:: Task statement ::
Nothing but the lines from the one containing "Task: Open the 授权账户 tab" through the last line of the records belongs in the answer, copied exactly and with the pictures left out.

:: Records to process ::
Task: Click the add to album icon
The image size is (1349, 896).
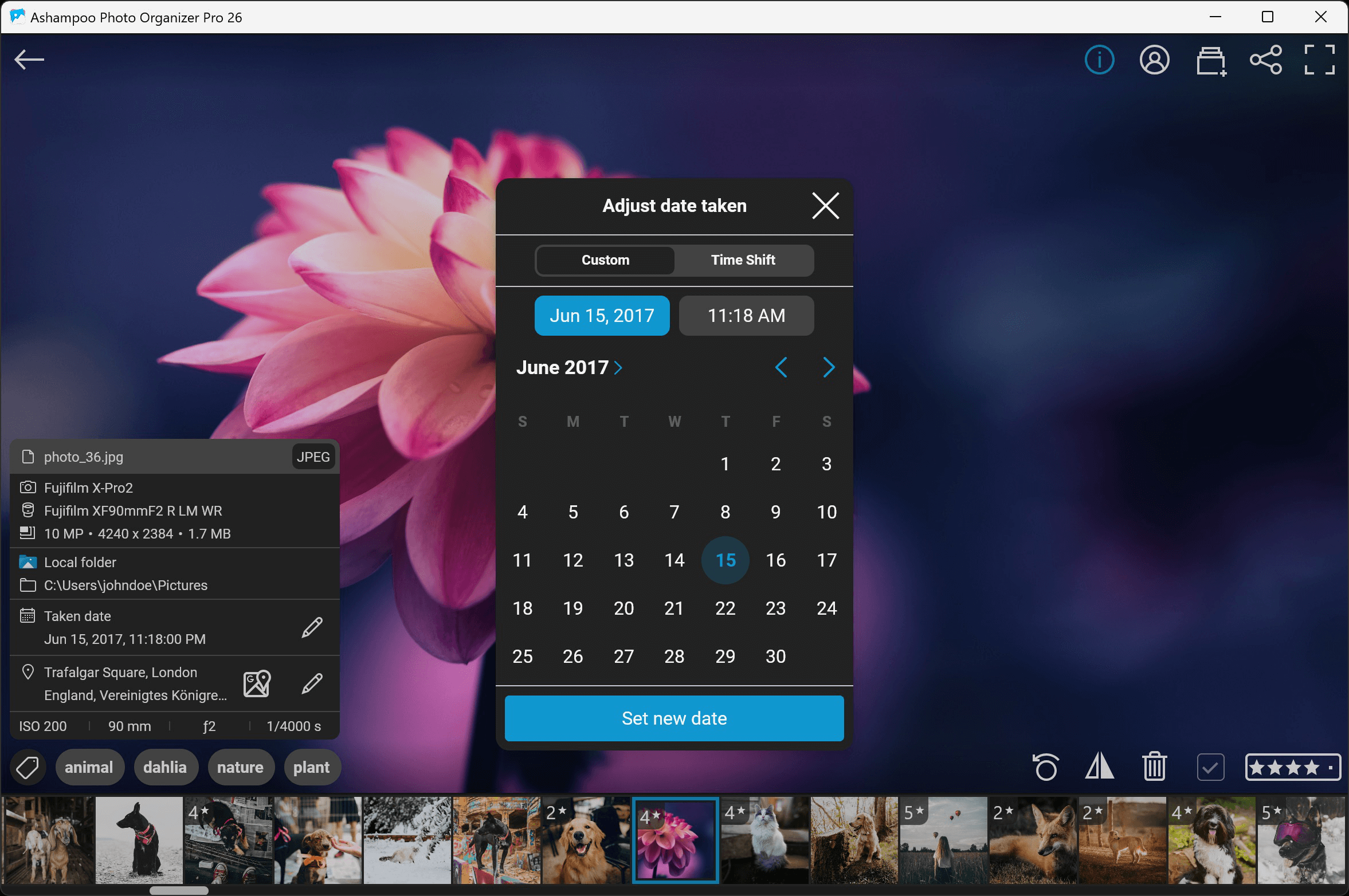Action: click(1210, 61)
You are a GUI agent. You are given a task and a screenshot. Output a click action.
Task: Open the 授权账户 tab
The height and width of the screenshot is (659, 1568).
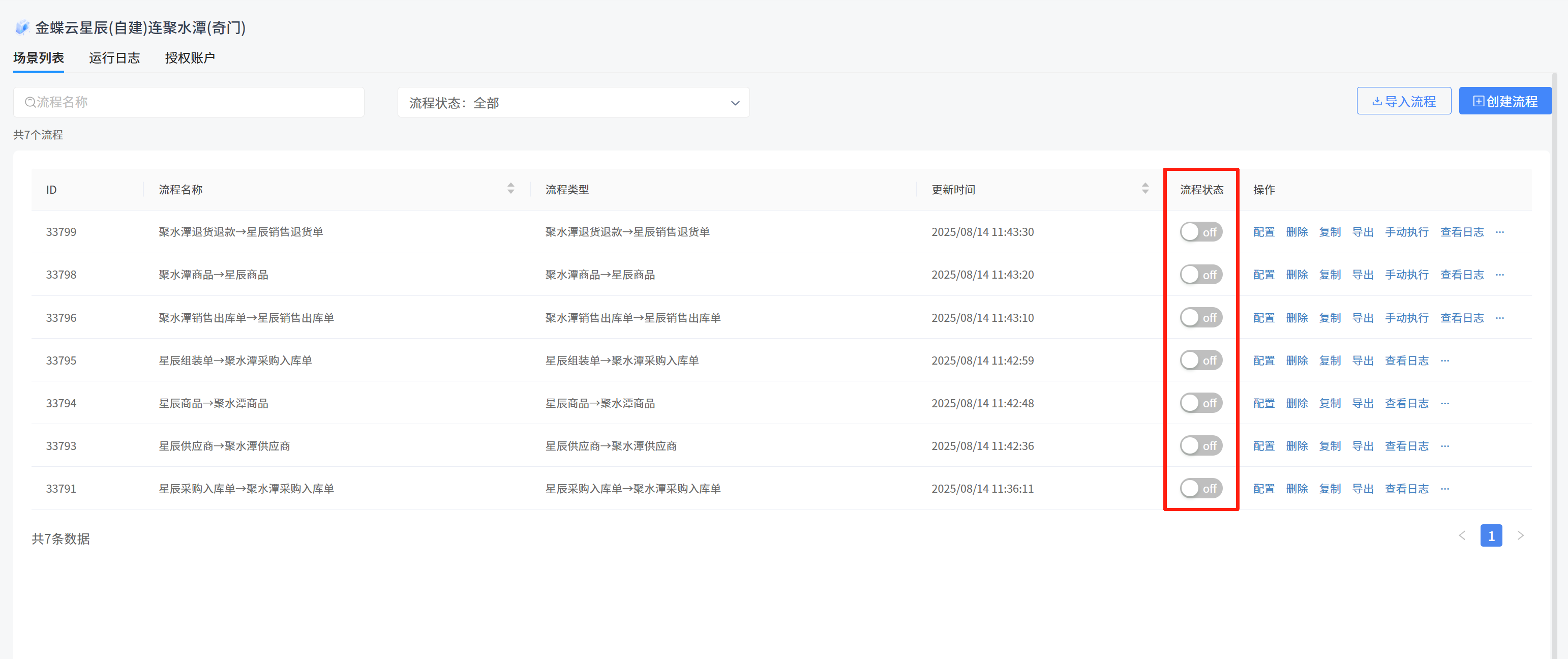click(x=189, y=58)
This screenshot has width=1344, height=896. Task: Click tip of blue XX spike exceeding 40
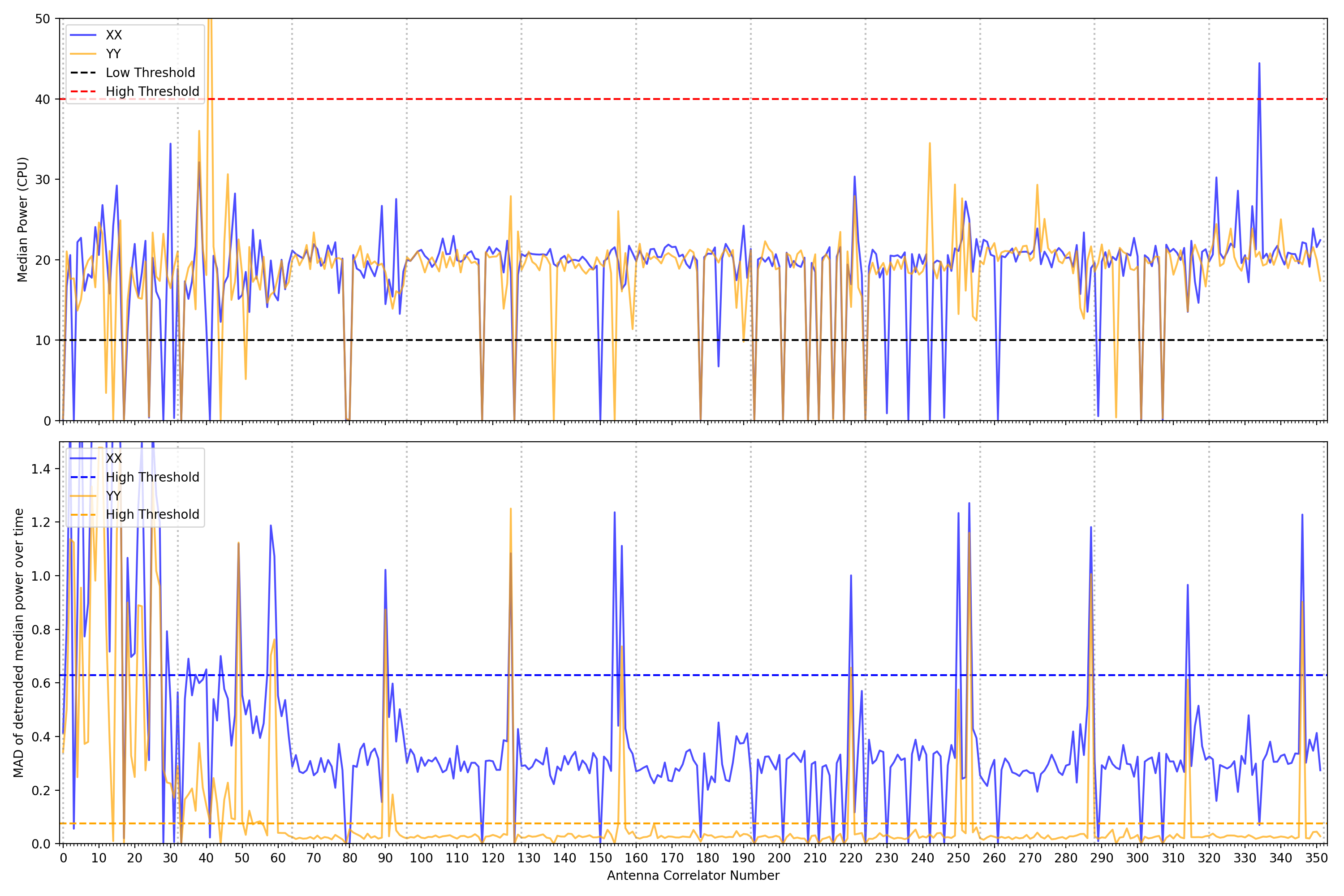click(1259, 64)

:: Exercise result ::
Task: Open the 授权账户 tab
The height and width of the screenshot is (659, 1568).
click(x=189, y=58)
This screenshot has width=1344, height=896. Task: Click tip of blue XX spike exceeding 40
click(1259, 64)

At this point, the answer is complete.